Matt, played solidly by Isaac Jay

Ticket lines swelled with those who flocked to Ridley Scotts’ Xenomorph-Punching-Through-Chest-Cavities (a 5-star movie ever there was one and so were a few of the sequels), but I would be surprised if there will be much hesitance about seeing a well-made movie about a woman who pukes gold because of misogynistic experiences and encounters.

I expect audiences will also become so wrapped up in FISHTANK as I am did that they too will experience a cinematic nonchalance that will allow them to embrace the film despite it being as enigmatic as it is. Which brings me to this: What does a fish say when it runs into a concrete wall?

What Does a Fish Say When It Runs into a Concrete Wall

Jules attends an AA meeting where she meets Matt who introduces himself to the gathering at large as an alcoholic two years sober who likes to ask jokes.

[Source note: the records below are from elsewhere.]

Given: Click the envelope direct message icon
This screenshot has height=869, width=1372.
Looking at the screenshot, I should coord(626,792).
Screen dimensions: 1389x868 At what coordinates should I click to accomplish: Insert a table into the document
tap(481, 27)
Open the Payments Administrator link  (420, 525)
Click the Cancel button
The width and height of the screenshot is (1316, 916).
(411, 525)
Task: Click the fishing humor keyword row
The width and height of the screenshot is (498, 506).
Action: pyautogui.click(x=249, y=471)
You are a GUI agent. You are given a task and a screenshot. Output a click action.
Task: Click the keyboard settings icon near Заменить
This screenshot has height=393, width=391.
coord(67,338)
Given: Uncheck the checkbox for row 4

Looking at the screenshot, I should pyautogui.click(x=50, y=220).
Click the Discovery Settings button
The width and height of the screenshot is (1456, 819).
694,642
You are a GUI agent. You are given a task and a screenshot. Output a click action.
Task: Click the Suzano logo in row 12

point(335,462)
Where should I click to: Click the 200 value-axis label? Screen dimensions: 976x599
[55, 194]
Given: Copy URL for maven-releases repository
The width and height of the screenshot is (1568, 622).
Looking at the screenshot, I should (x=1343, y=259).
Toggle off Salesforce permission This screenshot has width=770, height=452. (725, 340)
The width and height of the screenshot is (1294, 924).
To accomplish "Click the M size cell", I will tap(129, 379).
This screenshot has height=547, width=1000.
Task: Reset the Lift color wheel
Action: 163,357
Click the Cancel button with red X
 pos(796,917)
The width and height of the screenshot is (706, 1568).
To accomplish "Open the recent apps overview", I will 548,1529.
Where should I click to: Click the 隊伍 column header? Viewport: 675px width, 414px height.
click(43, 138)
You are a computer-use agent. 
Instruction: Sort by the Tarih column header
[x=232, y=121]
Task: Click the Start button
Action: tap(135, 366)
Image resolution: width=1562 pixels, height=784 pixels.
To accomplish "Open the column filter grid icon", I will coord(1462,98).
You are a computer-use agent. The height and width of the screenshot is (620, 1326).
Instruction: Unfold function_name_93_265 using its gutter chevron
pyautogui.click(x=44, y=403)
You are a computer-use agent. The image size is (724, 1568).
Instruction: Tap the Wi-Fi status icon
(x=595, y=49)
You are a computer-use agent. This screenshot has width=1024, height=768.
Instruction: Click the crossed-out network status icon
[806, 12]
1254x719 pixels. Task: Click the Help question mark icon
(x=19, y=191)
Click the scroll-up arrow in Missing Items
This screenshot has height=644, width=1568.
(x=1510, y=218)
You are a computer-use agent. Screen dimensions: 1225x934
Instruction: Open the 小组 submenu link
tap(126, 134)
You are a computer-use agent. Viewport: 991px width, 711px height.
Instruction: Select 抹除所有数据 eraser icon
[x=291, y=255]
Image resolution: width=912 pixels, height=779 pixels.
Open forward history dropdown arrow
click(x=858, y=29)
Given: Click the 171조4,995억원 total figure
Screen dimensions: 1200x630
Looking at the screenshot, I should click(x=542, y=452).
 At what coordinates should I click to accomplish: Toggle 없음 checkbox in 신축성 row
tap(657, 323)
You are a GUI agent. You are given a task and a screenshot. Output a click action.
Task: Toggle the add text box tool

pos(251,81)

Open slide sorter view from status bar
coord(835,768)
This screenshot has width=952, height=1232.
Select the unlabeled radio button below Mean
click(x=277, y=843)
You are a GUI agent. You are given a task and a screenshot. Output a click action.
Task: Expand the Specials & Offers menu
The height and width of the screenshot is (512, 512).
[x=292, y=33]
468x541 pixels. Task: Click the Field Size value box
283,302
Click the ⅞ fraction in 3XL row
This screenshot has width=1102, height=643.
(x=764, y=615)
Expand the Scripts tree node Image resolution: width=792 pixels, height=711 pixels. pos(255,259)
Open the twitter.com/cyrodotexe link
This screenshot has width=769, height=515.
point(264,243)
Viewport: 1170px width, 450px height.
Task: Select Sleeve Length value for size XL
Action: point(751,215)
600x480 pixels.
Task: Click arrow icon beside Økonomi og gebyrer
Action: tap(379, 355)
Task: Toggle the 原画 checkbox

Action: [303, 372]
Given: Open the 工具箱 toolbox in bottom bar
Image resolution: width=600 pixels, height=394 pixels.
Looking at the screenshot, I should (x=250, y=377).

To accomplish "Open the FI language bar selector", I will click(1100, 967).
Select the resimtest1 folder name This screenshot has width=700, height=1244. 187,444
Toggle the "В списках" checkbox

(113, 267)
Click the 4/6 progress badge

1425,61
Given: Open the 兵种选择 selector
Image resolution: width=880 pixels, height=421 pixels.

This is where the writer-reviewer got jammed and has to step back from earlier comments about not being flummoxed by experimental elements.

Part of Matts’ salutation to the AA group, following up a quip about the joy of him asking jokes is this: What does a fish say when it runs into a concrete wall?

There is a moment of silence as the camera shows a few faces. Jules’ response is awesome: “Dam?” Matt looks Jules dead in the eye, saying, mouthing, “Stupid.” And – OMG?!?! – they intimately couple up at her place after the meeting. The remaining 14 minutes or so about the affair of a goldfish heaver and an ichthyophile was … I wrote earlier that I had deciphered the surreal and the enigmatic in FISHTANK. Well, this writer-reviewer is still working on it. What takes place will open eyes and ears if the eyes and ears are ready to be open.